The records appear below. Report how many of their lines contain the word "agent", giving the number alone.

- _Provided material_
===

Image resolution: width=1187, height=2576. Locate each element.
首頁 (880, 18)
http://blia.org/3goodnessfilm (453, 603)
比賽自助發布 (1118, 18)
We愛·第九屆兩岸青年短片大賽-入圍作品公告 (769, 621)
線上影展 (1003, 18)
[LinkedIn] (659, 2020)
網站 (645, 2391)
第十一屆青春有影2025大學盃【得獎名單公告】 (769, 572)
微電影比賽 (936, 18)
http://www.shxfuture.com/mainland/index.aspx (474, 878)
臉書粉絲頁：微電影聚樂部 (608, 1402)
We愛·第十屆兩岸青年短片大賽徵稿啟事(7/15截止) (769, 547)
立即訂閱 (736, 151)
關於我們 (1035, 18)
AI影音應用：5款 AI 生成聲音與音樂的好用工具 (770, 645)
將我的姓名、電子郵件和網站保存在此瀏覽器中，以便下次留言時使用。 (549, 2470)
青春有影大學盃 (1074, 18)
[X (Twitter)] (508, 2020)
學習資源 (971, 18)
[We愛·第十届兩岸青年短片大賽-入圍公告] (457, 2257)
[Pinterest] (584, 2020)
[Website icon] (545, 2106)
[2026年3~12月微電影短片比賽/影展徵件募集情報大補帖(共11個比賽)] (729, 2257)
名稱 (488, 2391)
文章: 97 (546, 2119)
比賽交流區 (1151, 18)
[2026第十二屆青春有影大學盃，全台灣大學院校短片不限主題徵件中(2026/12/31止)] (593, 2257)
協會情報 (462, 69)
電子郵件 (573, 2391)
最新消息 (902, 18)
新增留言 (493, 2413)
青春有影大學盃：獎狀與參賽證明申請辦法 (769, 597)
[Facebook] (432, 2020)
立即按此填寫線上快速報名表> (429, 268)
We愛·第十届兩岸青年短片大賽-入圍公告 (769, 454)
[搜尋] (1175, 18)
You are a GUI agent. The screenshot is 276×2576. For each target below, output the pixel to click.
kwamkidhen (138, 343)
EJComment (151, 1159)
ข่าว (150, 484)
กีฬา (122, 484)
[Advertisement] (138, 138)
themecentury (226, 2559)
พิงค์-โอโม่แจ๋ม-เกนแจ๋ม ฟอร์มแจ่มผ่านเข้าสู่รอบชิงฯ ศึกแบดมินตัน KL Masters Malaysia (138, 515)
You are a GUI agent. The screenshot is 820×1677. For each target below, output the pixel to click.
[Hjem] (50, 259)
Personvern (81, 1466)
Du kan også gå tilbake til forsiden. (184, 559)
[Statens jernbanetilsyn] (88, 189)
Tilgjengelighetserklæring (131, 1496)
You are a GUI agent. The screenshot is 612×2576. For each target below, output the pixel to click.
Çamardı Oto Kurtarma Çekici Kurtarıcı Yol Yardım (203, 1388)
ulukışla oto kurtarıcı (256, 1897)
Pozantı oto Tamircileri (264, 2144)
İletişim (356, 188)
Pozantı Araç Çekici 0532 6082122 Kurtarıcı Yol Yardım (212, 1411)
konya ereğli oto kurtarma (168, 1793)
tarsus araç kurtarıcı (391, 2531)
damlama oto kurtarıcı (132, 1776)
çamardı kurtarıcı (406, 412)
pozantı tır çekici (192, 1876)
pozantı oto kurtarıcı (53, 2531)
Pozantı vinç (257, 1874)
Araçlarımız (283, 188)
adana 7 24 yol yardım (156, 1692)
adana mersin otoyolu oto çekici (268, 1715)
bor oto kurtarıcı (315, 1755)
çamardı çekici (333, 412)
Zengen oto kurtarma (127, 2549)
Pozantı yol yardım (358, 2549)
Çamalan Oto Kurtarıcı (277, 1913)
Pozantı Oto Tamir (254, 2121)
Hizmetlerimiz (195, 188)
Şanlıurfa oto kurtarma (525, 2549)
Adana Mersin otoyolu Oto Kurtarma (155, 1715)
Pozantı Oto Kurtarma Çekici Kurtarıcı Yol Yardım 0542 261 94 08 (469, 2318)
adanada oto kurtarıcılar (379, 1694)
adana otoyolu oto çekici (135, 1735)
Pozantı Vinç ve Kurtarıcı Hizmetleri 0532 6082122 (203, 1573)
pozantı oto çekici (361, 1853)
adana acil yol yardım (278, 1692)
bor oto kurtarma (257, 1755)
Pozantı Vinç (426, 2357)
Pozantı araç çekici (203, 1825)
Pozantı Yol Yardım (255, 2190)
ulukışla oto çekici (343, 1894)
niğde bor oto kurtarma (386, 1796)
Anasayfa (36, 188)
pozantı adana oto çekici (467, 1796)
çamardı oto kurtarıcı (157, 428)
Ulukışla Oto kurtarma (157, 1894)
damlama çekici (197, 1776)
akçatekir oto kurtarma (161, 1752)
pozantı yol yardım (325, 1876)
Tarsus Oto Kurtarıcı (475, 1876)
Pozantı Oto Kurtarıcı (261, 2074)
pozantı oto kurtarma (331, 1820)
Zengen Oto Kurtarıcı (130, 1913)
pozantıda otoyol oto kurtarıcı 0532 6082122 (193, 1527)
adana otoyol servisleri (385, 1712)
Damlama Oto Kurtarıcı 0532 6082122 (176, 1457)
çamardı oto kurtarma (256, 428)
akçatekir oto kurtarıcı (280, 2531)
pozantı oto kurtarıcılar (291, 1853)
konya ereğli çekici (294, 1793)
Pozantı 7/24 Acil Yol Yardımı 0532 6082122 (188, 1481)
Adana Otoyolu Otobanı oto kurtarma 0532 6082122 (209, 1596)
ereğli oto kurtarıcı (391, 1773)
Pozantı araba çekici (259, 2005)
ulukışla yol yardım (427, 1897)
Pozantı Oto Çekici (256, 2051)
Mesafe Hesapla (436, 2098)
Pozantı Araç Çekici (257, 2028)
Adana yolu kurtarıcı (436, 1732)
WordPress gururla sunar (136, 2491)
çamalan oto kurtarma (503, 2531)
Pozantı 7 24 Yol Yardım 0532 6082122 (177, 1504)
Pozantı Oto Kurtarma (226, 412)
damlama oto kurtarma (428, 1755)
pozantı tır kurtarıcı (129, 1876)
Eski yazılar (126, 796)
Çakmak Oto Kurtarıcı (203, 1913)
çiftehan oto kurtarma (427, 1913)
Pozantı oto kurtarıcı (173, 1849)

===

- _Output for this task_
3